I hated this. I always did. This part was always so hard, but I always forced myself to do it--to memorize every detail and every crack in the wall to chipped splotch of paint. It was pretty depressing to just stand here, wallowing in the emptiness of it all. I had only been here a mere three months, and we were already leaving. My parents got bored, and since they happened to thrive on spontaneity, we were moving...again.

As rooms went, this one had always treated me pretty well. It had been the location of a few make out sessions, and just a place to breathe. It wasn't the biggest one I had encountered, but it wasn't that small, either. Now, though, it was practically empty, except for the remnants of posters that were taped up on the wall, only the corners and adhesive remaining. My bed was also there, but that was really it. The room was almost empty, though the memories would remain.

Whenever I came to this point, my heart always ached. I would be leaving behind people and places and things for good, and would never be coming back. It was always the same routine. One day one of my parents would come home, and then announce that they were bored. Days later we would move across the country, or even world. We had spent a lot of time in Europe when I was younger, and lived in Canada for about a month, but it was always harder due to visas and all that crap. I preferred to stay in the US, even if in a different state.
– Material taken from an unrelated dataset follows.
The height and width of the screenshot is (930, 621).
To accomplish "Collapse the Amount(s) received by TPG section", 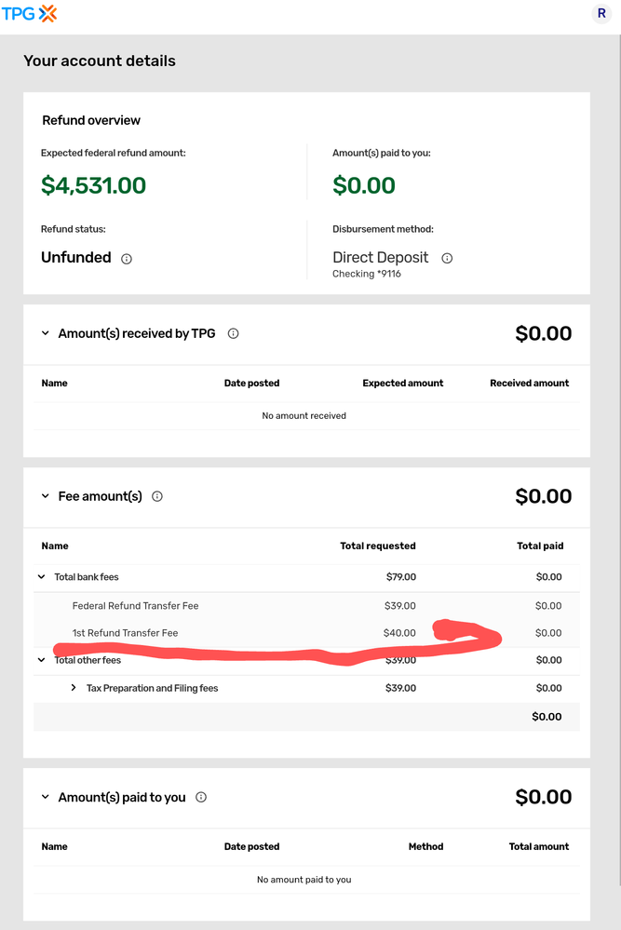I will click(x=45, y=333).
So far, in all my seventeen years of existence, I had lived in thirty-seven different states--including Hawaii and Alaska. Thinking back on it now, my time in the tropics of Hawaii were actually some of the best months I had ever endured. Alaska I wasn't really a big fan of, due to the extreme levels of coldness, and my parents knew that, so we only stayed for a month and a half or so. That was when I was about ten. Now, though, it was seven years later and I was in the gloriously boring state of Connecticut, moving once again.

When I was about seven we had lived in Connecticutt for around five or so months. My parents had liked the state, but they didn't love it. I wasn't really sure why they had decided to move back, but it was on the complete other side of the state, not even remotely near where we had lived almost tens ago. It had been a long three months. I had to tranfer schools (again), and make new friends that I knew I would have to leave (again), and completely uproot my life (again). For some reason, though, I didn't mind. This was how I lived. We were practically nomadic, and I was okay with that.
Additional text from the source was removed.